Vor diesem Hintergrund wollten die Forschenden um Klusmann und Heckl mehr über die Rolle von nichtkodierenden RNAs in AML-Zellen wissen. Dazu erstellten sie eine Art Bestandsaufnahme dieser Moleküle in Krebszellen von erkrankten Kindern und verglichen das erhaltene Muster mit dem gesunder Blutstammzellen. Knapp 500 nichtkodierende RNAs wurden in AML-Zellen im Vergleich zur gesunden Zelle vermehrt gebildet – ein Hinweis darauf, dass diese in den Krebszellen eine wichtige Funktion wahrnehmen könnten. Um dies zu überprüfen, schalteten die Forschenden jedes einzelne dieser RNA-Moleküle aus, indem sie verhinderten, dass das kodierende Gen im Genom abgelesen wurde. Den deutlichsten Effekt fanden sie für das Gen MYNRL15: Krebszellen, bei denen dieses Gen ausgeschaltet war, verloren ihre Fähigkeit zur unbegrenzten Vermehrung und starben ab.

Überraschenderweise war für diesen Effekt aber nicht das Fehlen der nichtkodierenden RNA verantwortlich, wie Klusmann kommentiert: „Die von uns beobachtete regulatorische Funktion ist auf das Gen MYNRL15 selbst zurückzuführen.“ Das Team konnte zeigen, dass sich durch die Zerstörung des Gens die räumliche Struktur des Chromatins, also der dreidimensionalen Organisationsform des Erbguts, veränderte. „Dies führte zur Deaktivierung von Genen, die AML-Zellen für ihr Überleben benötigen“, erklärte Klusmann. Damit bietet sich den Forschenden zufolge nun eine ungeahnte neue Möglichkeit, um Blutkrebs zu bekämpfen.
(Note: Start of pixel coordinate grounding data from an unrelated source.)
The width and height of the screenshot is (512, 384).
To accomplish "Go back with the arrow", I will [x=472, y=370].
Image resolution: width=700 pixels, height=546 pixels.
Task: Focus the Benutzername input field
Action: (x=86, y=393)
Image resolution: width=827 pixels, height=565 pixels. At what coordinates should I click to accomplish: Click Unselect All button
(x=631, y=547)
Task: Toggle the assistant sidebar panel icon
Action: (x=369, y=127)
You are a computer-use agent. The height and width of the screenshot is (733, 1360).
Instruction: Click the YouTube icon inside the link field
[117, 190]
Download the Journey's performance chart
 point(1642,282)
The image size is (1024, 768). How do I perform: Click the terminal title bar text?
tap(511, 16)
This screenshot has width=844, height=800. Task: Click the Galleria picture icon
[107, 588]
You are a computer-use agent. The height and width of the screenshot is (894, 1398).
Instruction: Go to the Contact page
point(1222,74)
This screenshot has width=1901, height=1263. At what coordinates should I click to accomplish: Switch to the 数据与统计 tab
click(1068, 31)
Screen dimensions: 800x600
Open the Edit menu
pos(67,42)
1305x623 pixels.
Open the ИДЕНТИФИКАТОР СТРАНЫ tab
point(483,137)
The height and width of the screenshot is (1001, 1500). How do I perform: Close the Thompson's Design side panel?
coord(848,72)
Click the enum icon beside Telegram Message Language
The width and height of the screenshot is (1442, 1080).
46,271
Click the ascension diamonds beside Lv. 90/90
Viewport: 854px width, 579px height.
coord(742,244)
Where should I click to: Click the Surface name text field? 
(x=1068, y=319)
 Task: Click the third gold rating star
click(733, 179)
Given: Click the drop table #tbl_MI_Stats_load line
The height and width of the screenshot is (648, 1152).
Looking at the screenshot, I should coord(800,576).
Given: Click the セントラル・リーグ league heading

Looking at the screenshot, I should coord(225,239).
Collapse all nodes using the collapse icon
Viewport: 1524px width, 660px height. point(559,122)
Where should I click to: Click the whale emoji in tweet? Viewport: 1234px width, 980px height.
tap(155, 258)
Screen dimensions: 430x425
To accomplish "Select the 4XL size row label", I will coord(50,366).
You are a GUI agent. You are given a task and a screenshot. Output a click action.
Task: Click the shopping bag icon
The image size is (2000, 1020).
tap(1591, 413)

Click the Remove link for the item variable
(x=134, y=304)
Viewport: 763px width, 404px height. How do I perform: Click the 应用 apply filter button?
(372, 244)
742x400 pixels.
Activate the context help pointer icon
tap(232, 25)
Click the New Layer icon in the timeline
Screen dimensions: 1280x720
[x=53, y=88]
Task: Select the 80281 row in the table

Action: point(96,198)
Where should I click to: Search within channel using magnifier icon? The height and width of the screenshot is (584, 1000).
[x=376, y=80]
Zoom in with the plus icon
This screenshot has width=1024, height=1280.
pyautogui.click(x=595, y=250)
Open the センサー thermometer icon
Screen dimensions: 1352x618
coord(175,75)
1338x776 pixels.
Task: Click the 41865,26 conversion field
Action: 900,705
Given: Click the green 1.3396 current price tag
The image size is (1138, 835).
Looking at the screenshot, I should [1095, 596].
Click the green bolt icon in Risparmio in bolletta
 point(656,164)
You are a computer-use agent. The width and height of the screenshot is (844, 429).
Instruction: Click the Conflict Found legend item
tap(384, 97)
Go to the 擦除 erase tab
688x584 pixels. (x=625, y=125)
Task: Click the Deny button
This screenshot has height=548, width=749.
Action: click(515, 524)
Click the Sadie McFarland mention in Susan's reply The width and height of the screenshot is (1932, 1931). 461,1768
Vor diesem Hintergrund ist es bedeutsam, dass der hemmende Effekt durch das veränderte MYNRL15-Gen bei verschiedenen AML-Zelllinien beobachtet werden konnte. Diese stammten sowohl aus Kindern als auch aus Erwachsenen und deckten verschiedene Unterformen der Krankheit ab – darunter eine, die bei Menschen mit Down-Syndrom häufig auftritt. „Dass alle Leukämien, die wir untersucht haben, von diesem Genort abhängig waren, zeigt uns, dass dieser eine wichtige Bedeutung haben muss“, schlussfolgert Klusmann.

Die Forschenden hoffen nun, dass sich die Abhängigkeit der Krebszellen von MYNRL15 ausnutzen lässt, um eine spezifische Gentherapie zu entwickeln. „In unserer Studie haben wir erstmals systematisch nichtkodierende RNAs und ihre Gene in AML-Zellen untersucht und dabei einen Genort identifiziert, der einen vielversprechenden Angriffspunkt für die Entwicklung einer zukünftigen Therapie darstellt“, fasst Klusmann zusammen.